Aus unserer Sicht ist eine solche Darstellung ein typisches Beispiel des in Luxemburg grassierenden Demokratie-Defizits. Die Regierung missbraucht die Medien, um ihre Austeritätspolitik mit ungesicherten Teilrechnungen zu rechtfertigen.

In einer richtigen Demokratie, die in unseren Breitengraden keine andere sein kann als eine partizipative, gehört für die Entscheidungsfindung in wichtigen Fragen, wie negative Reformen es sind, alles auf den Tisch. Alles!
Zur Begriffsbestimmung: Partizipativ ist eine demokratische Staatsordnung, wenn die betroffenen Bürger, mitunter sind es alle, in den politischen Prozess eingebunden werden. Im Gegensatz zur majoritären Demokratie verzichtet die partizipative auf den schnellen Weg, der lediglich in der Verabschiedung des gewollten Gesetzes durch die parlamentarische Mehrheit besteht.

Noch deutlicher.
In einer majoritären Demokratie stehen kontroverse Themen wohl formal zur Debatte, sogar in Berufskammern und anderen Gremien, aber am Ende, gewöhnlich bereits nach ein paar Monaten, stimmen die Repräsentanten (bei uns die Koalitionsabgeordneten) ab, wie es von Anfang an gewollt war. Somit wird das Parlament zum Notariat der jeweiligen Regierung. Die gefassten Beschlüsse sind wohl legal. Aber nicht legitim, in vielen Fällen.
Die partizipative Demokratie, wie sie erfolgreich in der Schweiz praktiziert wird, fußt beileibe nicht nur auf der Referendum-Kultur. Sie will prinzipiell, dass man den Konsens auch in schwierigsten Fragen sucht, indem
alle Fakten offengelegt und der wirkliche Spielraum ausgelotet werden. Das kann sehr lange dauern, Jahre, aber am Ende steht die Majorität der Bürger mit der Majorität der Repräsentanten zum politischen Projekt, welches dann, dadurch, nicht nur legal ist, sondern auch legitim.
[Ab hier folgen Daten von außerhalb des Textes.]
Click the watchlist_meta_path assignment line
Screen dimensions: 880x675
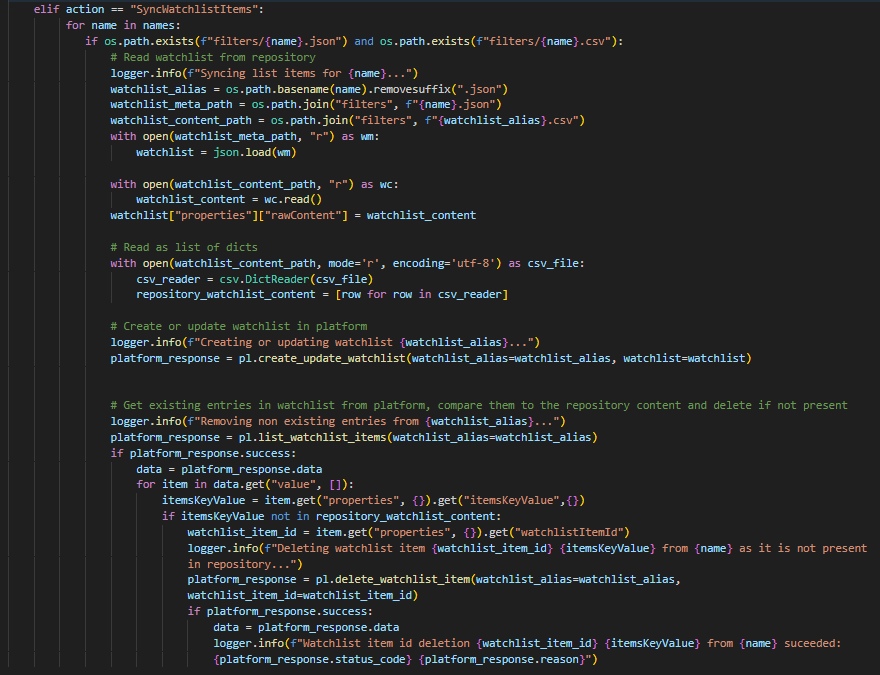pos(306,104)
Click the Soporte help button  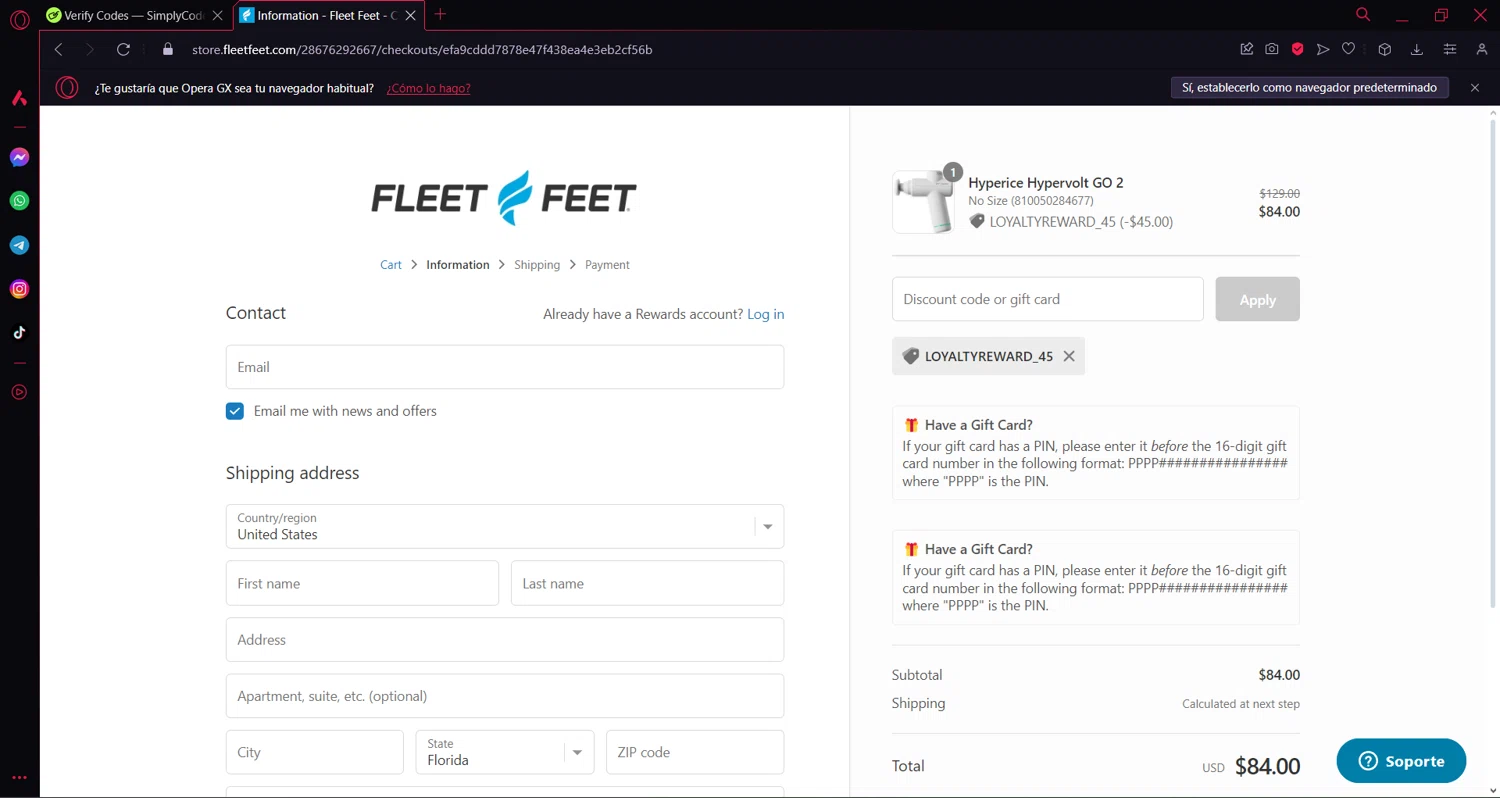[1401, 761]
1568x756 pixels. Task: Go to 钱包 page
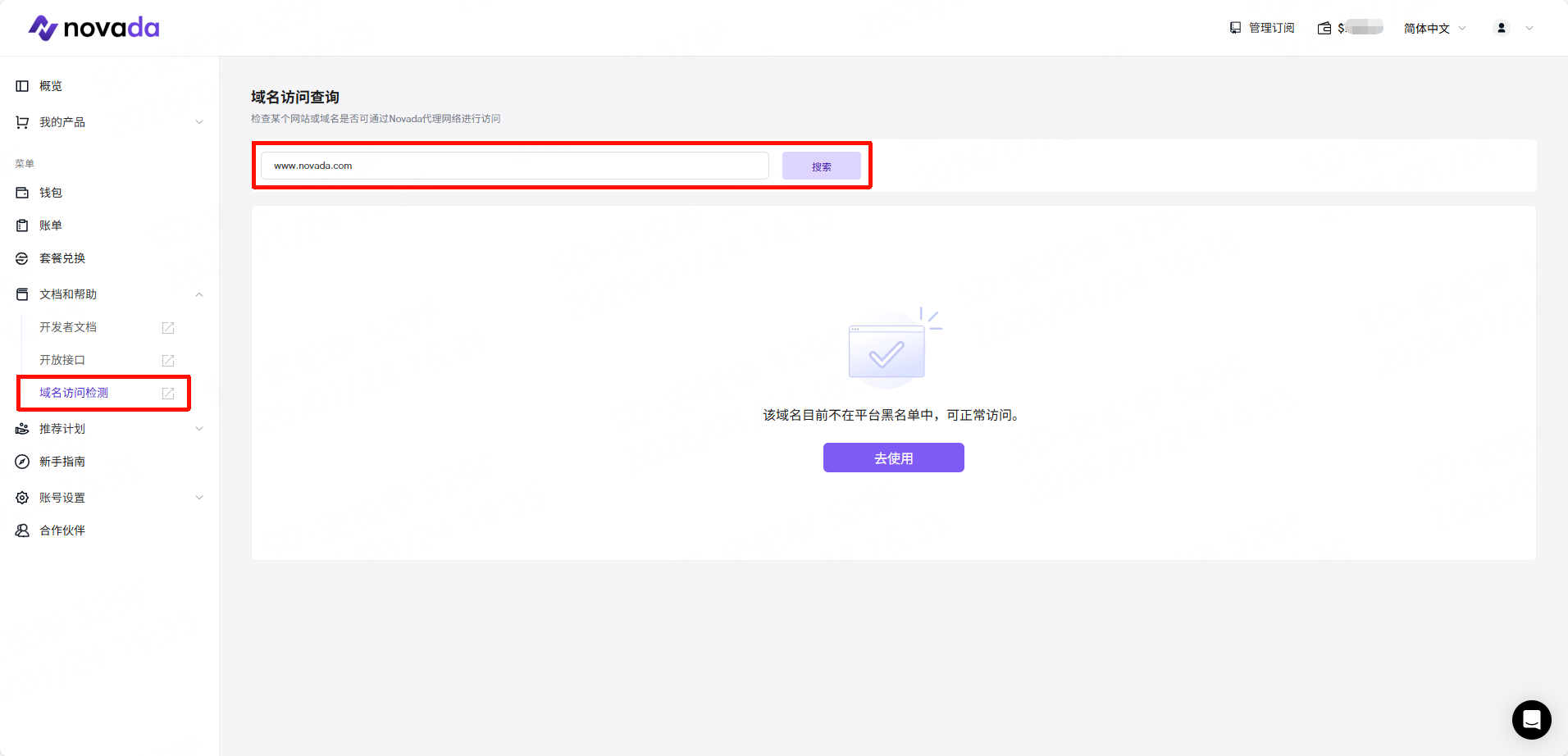51,193
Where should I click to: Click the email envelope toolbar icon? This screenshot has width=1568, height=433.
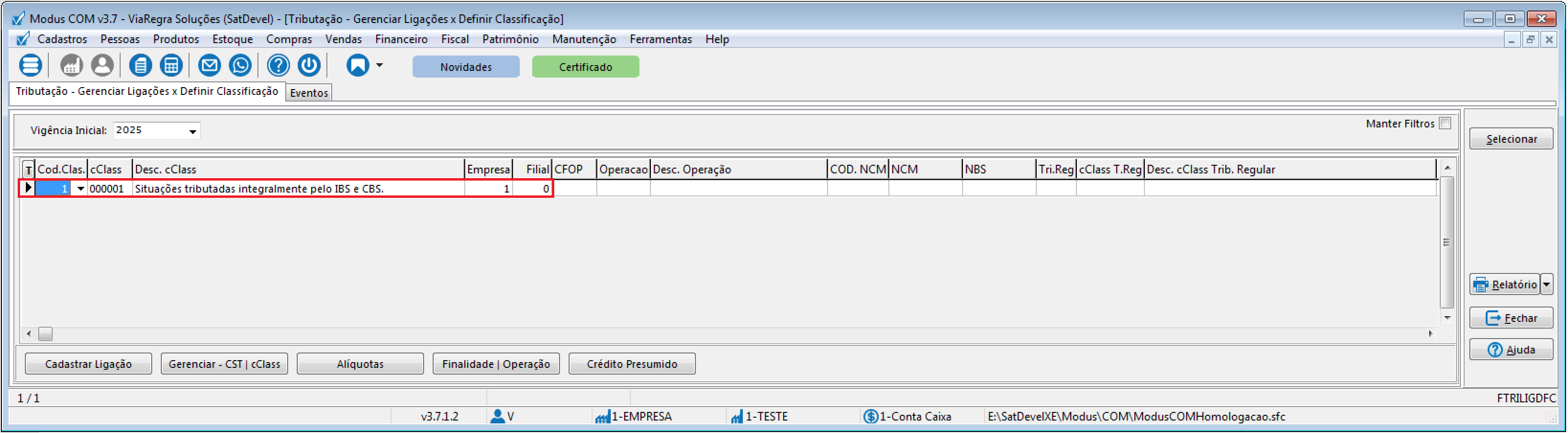pyautogui.click(x=209, y=65)
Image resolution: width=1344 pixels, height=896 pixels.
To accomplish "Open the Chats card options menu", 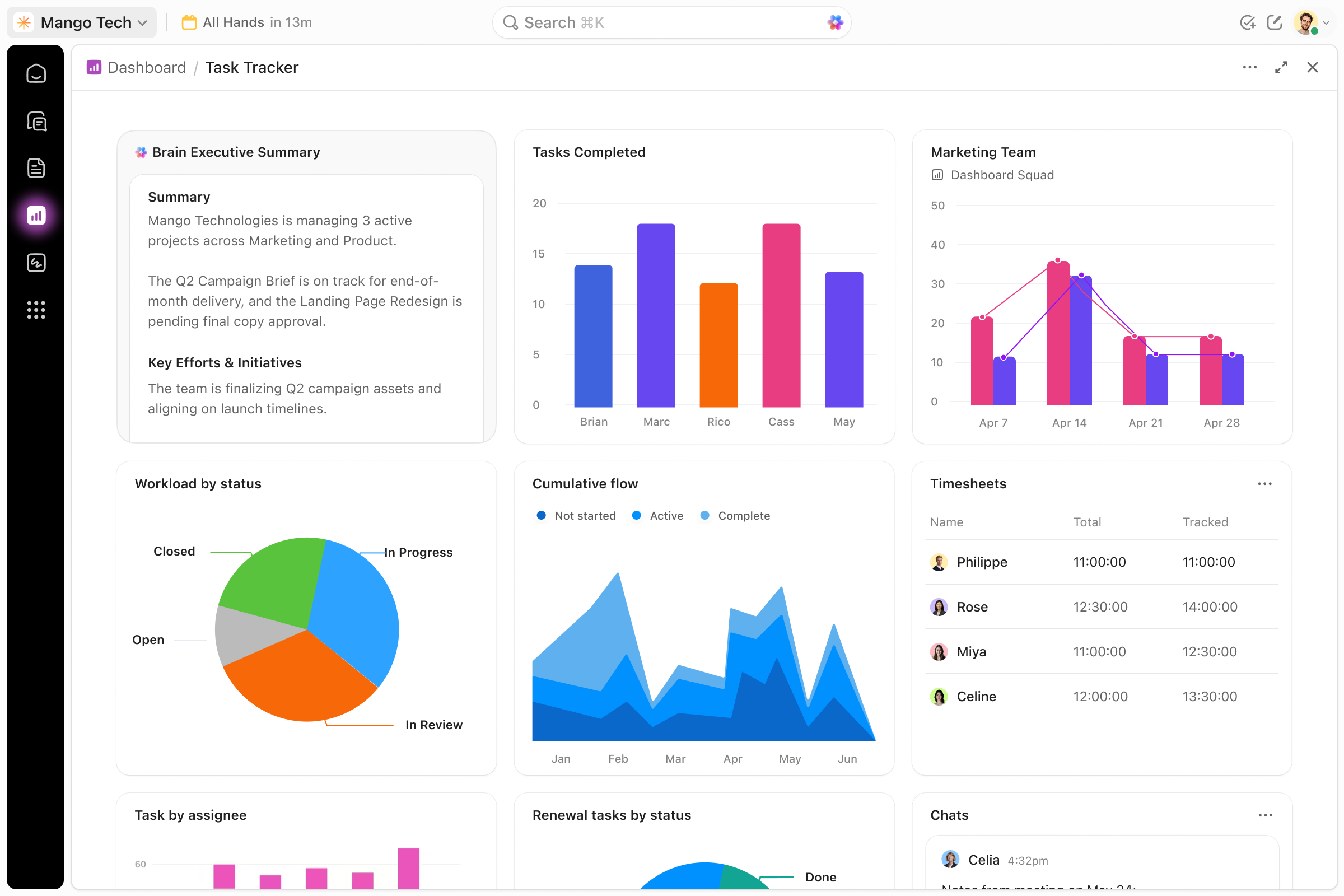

Gegenwärtig sind wir in Luxemburg weit entfernt von einer partizipativen Demokratie, weil deren erste Anforderung, die Transparenz, als etwas gilt, das man meiden sollte wie die Pest.
Der Finanzminister verweist nicht auf die beschämende Tatsache, dass seine Zahlen zum Zentralstaat (nicht zum Gesamtstaat, der sich in guter Verfassung präsentiert) nur Vereinskassenzahlen sind: Sie bescheinigen allein, was bis zum Stichtag in der Kasse registriert wurde und was die Kasse schon auszahlte. Bilanzzahlen, wie in der Privatwirtschaft üblich, würden die Forderungen und die Schulden einbeziehen. Dann hätte man Klarheit. Die darf es hier nicht geben!

Apropos Schulden:
Man könnte sie schön übersichtlich auflisten und in Kategorien darstellen, etwa nach folgendem, leicht verständlichem Muster:
1. Gesamtbetrag 31.12.2012, versus 2011, 2010, 2009.
2. Idem, in Prozent zum BIP.
3. Idem, in Prozent zu den Reserven der Pensionskassen, die ja zu einem Drittel aus Steuermitteln finanziert werden.
4. Idem, in Prozent zu den Buch- bzw. Börsenwerten, die sich aus dem angelegten Geld ergeben.
5. Liste der einzelnen Anleihen mit folgenden Informationen: Zweck, Währung, Betrag, Laufzeit, Zinssatz, Sondervereinbarung(en).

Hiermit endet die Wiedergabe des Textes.